Even with oil closing last week at $69.87 a barrel, almost no one expects rapidly falling gasoline prices to restore pickup and SUV sales.
“The driver of new-car sales has and always will be job and income growth,” says George Pipas, Ford Motor Co.’s sales analysis and reporting manager. “There is scant little right now. In fact, they’re contracting, not growing.”
When October sales are tallied in two weeks, lower fuel prices won’t translate into higher sales of pickups and SUVs, Pipas predicts. The weak economy, not lower fuel prices, will steer buyers to less expensive vehicles, he believes.
“You’ll see a return of growth in small cars in October,” Pipas says. “We will see small cars grab a higher share of the segment in October than in September. We’ll see SUVs and trucks fall.”
Mark LaNeve, GM’s vice president of North American vehicle sales, service and marketing, says lower fuel prices might cause some consumers to consider putting a pickup or SUV back on their shopping lists.
But when October sales are reported, he doesn't expect much of a shift in demand for pickups and SUVs. And he has ordered GM's marketing team to keep pushing fuel economy in the company's advertising.
Says LaNeve: “Long term, there will be upward pressure on the price of oil. Consumers are seeking fuel efficiency in every segment.”
In the past week, the price of gasoline is down more than 33 cents per gallon, according to the Energy Information Administration. In early July, the pump price peaked at $4.16 per gallon, according to the government agency. That triggered a run on small cars and slowed sales of pickups and SUVs.

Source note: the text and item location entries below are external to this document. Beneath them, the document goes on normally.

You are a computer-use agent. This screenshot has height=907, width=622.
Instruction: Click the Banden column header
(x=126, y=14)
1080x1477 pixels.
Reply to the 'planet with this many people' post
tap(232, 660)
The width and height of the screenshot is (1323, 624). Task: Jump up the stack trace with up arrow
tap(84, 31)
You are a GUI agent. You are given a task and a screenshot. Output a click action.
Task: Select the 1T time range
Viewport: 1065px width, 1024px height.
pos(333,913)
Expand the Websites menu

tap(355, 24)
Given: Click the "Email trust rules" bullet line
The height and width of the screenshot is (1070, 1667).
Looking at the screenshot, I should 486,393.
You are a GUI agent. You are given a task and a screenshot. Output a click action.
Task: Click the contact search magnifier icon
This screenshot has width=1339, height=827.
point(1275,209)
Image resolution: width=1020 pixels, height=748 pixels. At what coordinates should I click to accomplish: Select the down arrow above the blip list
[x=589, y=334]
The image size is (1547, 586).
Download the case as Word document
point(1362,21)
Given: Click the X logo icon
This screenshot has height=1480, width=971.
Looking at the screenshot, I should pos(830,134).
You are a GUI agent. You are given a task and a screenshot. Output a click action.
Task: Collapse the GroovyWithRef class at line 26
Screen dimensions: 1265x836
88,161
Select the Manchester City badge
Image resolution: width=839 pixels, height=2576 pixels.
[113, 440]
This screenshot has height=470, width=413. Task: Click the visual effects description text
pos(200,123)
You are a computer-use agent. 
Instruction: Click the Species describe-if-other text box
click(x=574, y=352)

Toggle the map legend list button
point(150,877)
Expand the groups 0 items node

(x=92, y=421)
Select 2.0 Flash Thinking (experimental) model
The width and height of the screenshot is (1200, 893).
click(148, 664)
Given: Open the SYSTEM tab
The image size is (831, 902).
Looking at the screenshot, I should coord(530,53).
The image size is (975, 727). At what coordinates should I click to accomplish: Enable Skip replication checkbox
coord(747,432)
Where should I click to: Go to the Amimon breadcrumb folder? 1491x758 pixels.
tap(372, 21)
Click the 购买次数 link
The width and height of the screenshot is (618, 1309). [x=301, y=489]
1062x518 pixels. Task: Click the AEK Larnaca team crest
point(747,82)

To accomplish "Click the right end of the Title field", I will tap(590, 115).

The tipping point for the move was $3.50 a gallon, Ford executives say.
“People are of the opinion that gasoline prices are what killed the SUV,” says Pipas. “That’s not true. What it did was accelerate the decline of sales in that category. They were going down anyway.”
At Toyota of Orlando in Florida, sales of vehicles such as the Sequoia SUV and Tundra pickup are way off, but 0 percent financing deals have some more customers kicking the tires of those vehicles now than were doing so in recent weeks, says Kate Frost, the dealership’s sales manager.
Frost says her sales team has fielded more calls on Toyota’s trucks and SUVs in the past few weeks. “That might be the 0 percent for 60 months, the gas prices or a combination of the two,” she says.
Ford’s Pipas says lower fuel prices are coming as consumers are looking for any good news.
Says Pipas: “It’s helpful to consumers. It’s like a tax cut. With rising interest rates and declining stock and home prices, consumers need all the help they can get.”